ASSIGNMENT:
Return every record exactly. Omit nothing.

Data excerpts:
┏━━

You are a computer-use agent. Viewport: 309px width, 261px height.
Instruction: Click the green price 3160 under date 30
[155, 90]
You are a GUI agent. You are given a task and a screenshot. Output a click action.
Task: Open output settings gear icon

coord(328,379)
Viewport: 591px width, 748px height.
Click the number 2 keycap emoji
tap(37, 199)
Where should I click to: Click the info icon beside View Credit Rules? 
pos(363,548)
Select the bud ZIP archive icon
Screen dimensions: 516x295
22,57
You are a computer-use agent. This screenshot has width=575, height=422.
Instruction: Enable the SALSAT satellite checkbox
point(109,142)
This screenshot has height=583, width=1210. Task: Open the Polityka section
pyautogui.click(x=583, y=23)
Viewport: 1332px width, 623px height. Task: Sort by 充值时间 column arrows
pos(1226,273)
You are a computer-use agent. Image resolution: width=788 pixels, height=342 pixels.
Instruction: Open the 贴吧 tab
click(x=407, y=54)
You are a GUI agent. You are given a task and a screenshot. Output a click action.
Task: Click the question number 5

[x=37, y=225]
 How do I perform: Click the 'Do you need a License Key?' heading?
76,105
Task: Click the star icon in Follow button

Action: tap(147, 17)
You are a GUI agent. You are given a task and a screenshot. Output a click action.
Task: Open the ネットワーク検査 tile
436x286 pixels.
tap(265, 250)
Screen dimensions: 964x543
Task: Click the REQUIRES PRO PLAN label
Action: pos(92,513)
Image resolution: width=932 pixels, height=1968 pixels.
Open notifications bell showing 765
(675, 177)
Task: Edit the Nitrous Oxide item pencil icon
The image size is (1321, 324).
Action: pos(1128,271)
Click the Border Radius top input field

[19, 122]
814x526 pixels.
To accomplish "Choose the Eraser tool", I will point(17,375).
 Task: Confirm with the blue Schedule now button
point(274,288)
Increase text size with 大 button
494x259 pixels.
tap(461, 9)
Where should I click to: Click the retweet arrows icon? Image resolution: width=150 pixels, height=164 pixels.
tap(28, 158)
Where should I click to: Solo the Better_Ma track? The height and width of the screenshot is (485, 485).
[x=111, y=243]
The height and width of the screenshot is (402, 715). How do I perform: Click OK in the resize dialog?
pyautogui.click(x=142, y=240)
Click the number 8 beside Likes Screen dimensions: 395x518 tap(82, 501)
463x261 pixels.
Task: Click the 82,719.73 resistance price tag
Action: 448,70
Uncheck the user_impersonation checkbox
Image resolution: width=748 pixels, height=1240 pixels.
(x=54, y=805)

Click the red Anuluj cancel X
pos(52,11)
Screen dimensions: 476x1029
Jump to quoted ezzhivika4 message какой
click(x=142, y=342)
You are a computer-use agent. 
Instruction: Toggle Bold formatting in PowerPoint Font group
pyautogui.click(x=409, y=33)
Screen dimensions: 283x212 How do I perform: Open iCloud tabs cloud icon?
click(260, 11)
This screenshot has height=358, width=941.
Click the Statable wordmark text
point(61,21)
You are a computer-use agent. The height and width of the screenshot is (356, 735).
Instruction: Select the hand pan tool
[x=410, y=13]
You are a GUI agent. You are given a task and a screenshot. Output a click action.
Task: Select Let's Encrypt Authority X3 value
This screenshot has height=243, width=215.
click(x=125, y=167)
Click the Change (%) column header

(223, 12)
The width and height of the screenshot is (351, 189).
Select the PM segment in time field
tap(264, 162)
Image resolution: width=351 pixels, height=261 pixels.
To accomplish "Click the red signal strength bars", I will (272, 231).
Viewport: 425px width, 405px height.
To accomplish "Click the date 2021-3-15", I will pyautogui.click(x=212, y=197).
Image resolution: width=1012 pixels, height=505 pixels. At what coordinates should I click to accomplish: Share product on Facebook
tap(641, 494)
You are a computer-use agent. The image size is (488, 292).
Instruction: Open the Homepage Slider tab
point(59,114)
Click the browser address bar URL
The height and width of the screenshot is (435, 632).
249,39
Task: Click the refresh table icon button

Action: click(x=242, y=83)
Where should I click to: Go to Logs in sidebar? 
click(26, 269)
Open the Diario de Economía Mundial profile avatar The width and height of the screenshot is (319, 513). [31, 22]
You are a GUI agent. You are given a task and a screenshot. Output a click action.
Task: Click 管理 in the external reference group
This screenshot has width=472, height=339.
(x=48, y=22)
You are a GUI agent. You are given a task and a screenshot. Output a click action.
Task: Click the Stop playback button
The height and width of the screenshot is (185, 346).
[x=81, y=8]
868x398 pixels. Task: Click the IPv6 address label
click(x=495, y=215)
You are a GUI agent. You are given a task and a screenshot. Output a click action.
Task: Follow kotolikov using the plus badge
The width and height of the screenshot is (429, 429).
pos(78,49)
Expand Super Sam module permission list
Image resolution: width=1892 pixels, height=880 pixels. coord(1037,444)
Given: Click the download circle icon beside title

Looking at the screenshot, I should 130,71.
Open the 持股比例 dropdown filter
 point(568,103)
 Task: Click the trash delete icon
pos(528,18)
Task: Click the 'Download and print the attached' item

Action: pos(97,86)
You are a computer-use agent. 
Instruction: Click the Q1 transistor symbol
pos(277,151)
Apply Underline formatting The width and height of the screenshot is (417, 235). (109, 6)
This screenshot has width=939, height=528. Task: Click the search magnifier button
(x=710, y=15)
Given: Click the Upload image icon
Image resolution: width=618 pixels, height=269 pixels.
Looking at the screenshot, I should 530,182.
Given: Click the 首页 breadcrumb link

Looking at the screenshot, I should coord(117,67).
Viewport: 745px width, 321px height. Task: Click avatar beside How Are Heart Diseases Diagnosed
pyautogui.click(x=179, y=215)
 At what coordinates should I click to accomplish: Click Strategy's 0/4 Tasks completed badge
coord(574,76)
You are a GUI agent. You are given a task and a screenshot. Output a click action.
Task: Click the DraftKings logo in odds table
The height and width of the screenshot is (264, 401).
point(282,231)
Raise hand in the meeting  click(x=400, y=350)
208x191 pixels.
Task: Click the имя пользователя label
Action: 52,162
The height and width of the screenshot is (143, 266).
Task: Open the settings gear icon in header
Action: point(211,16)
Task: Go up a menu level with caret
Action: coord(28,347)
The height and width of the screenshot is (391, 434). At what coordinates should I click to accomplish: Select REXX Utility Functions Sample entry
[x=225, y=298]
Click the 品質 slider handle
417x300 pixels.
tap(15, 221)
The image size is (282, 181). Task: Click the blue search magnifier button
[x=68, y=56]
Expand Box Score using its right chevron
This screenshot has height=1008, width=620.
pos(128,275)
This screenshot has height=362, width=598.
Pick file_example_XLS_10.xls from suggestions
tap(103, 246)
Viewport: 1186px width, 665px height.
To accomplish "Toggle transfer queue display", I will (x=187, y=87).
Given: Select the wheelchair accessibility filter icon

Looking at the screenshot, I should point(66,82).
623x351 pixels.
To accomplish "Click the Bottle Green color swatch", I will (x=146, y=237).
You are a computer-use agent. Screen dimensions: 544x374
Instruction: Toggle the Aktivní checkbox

┗━━

RESPONSE:
You are a computer-use agent. Viewport: 309px width, 261px height.
Instruction: Click the green price 3160 under date 30
[155, 90]
You are a GUI agent. You are given a task and a screenshot. Output a click action.
Task: Open output settings gear icon

coord(328,379)
Viewport: 591px width, 748px height.
Click the number 2 keycap emoji
tap(37, 199)
Where should I click to: Click the info icon beside View Credit Rules? 
pos(363,548)
Select the bud ZIP archive icon
Screen dimensions: 516x295
22,57
You are a computer-use agent. This screenshot has width=575, height=422.
Instruction: Enable the SALSAT satellite checkbox
point(109,142)
This screenshot has height=583, width=1210. Task: Open the Polityka section
pyautogui.click(x=583, y=23)
Viewport: 1332px width, 623px height. Task: Sort by 充值时间 column arrows
pos(1226,273)
You are a computer-use agent. Image resolution: width=788 pixels, height=342 pixels.
Instruction: Open the 贴吧 tab
click(x=407, y=54)
You are a GUI agent. You are given a task and a screenshot. Output a click action.
Task: Click the question number 5

[x=37, y=225]
 How do I perform: Click the 'Do you need a License Key?' heading?
76,105
Task: Click the star icon in Follow button

Action: tap(147, 17)
You are a GUI agent. You are given a task and a screenshot. Output a click action.
Task: Open the ネットワーク検査 tile
436x286 pixels.
tap(265, 250)
Screen dimensions: 964x543
Task: Click the REQUIRES PRO PLAN label
Action: pos(92,513)
Image resolution: width=932 pixels, height=1968 pixels.
Open notifications bell showing 765
(675, 177)
Task: Edit the Nitrous Oxide item pencil icon
The image size is (1321, 324).
Action: pos(1128,271)
Click the Border Radius top input field

[19, 122]
814x526 pixels.
To accomplish "Choose the Eraser tool", I will point(17,375).
 Task: Confirm with the blue Schedule now button
point(274,288)
Increase text size with 大 button
494x259 pixels.
tap(461, 9)
Where should I click to: Click the retweet arrows icon? Image resolution: width=150 pixels, height=164 pixels.
tap(28, 158)
Where should I click to: Solo the Better_Ma track? The height and width of the screenshot is (485, 485).
[x=111, y=243]
The height and width of the screenshot is (402, 715). How do I perform: Click OK in the resize dialog?
pyautogui.click(x=142, y=240)
Click the number 8 beside Likes Screen dimensions: 395x518 tap(82, 501)
463x261 pixels.
Task: Click the 82,719.73 resistance price tag
Action: 448,70
Uncheck the user_impersonation checkbox
Image resolution: width=748 pixels, height=1240 pixels.
(x=54, y=805)

Click the red Anuluj cancel X
pos(52,11)
Screen dimensions: 476x1029
Jump to quoted ezzhivika4 message какой
click(x=142, y=342)
You are a computer-use agent. 
Instruction: Toggle Bold formatting in PowerPoint Font group
pyautogui.click(x=409, y=33)
Screen dimensions: 283x212 How do I perform: Open iCloud tabs cloud icon?
click(260, 11)
This screenshot has height=358, width=941.
Click the Statable wordmark text
point(61,21)
You are a computer-use agent. The height and width of the screenshot is (356, 735).
Instruction: Select the hand pan tool
[x=410, y=13]
You are a GUI agent. You are given a task and a screenshot. Output a click action.
Task: Select Let's Encrypt Authority X3 value
This screenshot has height=243, width=215.
click(x=125, y=167)
Click the Change (%) column header

(223, 12)
The width and height of the screenshot is (351, 189).
Select the PM segment in time field
tap(264, 162)
Image resolution: width=351 pixels, height=261 pixels.
To accomplish "Click the red signal strength bars", I will (272, 231).
Viewport: 425px width, 405px height.
To accomplish "Click the date 2021-3-15", I will pyautogui.click(x=212, y=197).
Image resolution: width=1012 pixels, height=505 pixels. At what coordinates should I click to accomplish: Share product on Facebook
tap(641, 494)
You are a computer-use agent. The image size is (488, 292).
Instruction: Open the Homepage Slider tab
point(59,114)
Click the browser address bar URL
The height and width of the screenshot is (435, 632).
249,39
Task: Click the refresh table icon button

Action: click(x=242, y=83)
Where should I click to: Go to Logs in sidebar? 
click(26, 269)
Open the Diario de Economía Mundial profile avatar The width and height of the screenshot is (319, 513). [31, 22]
You are a GUI agent. You are given a task and a screenshot. Output a click action.
Task: Click 管理 in the external reference group
This screenshot has width=472, height=339.
(x=48, y=22)
You are a GUI agent. You are given a task and a screenshot. Output a click action.
Task: Click the Stop playback button
The height and width of the screenshot is (185, 346).
[x=81, y=8]
868x398 pixels. Task: Click the IPv6 address label
click(x=495, y=215)
You are a GUI agent. You are given a task and a screenshot. Output a click action.
Task: Follow kotolikov using the plus badge
The width and height of the screenshot is (429, 429).
pos(78,49)
Expand Super Sam module permission list
Image resolution: width=1892 pixels, height=880 pixels. coord(1037,444)
Given: Click the download circle icon beside title

Looking at the screenshot, I should 130,71.
Open the 持股比例 dropdown filter
 point(568,103)
 Task: Click the trash delete icon
pos(528,18)
Task: Click the 'Download and print the attached' item

Action: pos(97,86)
You are a computer-use agent. 
Instruction: Click the Q1 transistor symbol
pos(277,151)
Apply Underline formatting The width and height of the screenshot is (417, 235). (109, 6)
This screenshot has width=939, height=528. Task: Click the search magnifier button
(x=710, y=15)
Given: Click the Upload image icon
Image resolution: width=618 pixels, height=269 pixels.
Looking at the screenshot, I should 530,182.
Given: Click the 首页 breadcrumb link

Looking at the screenshot, I should coord(117,67).
Viewport: 745px width, 321px height. Task: Click avatar beside How Are Heart Diseases Diagnosed
pyautogui.click(x=179, y=215)
 At what coordinates should I click to accomplish: Click Strategy's 0/4 Tasks completed badge
coord(574,76)
You are a GUI agent. You are given a task and a screenshot. Output a click action.
Task: Click the DraftKings logo in odds table
The height and width of the screenshot is (264, 401).
point(282,231)
Raise hand in the meeting  click(x=400, y=350)
208x191 pixels.
Task: Click the имя пользователя label
Action: 52,162
The height and width of the screenshot is (143, 266).
Task: Open the settings gear icon in header
Action: point(211,16)
Task: Go up a menu level with caret
Action: coord(28,347)
The height and width of the screenshot is (391, 434). At what coordinates should I click to accomplish: Select REXX Utility Functions Sample entry
[x=225, y=298]
Click the 品質 slider handle
417x300 pixels.
tap(15, 221)
The image size is (282, 181). Task: Click the blue search magnifier button
[x=68, y=56]
Expand Box Score using its right chevron
This screenshot has height=1008, width=620.
pos(128,275)
This screenshot has height=362, width=598.
Pick file_example_XLS_10.xls from suggestions
tap(103, 246)
Viewport: 1186px width, 665px height.
To accomplish "Toggle transfer queue display", I will (x=187, y=87).
Given: Select the wheelchair accessibility filter icon

Looking at the screenshot, I should point(66,82).
623x351 pixels.
To accomplish "Click the Bottle Green color swatch", I will (x=146, y=237).
You are a computer-use agent. Screen dimensions: 544x374
Instruction: Toggle the Aktivní checkbox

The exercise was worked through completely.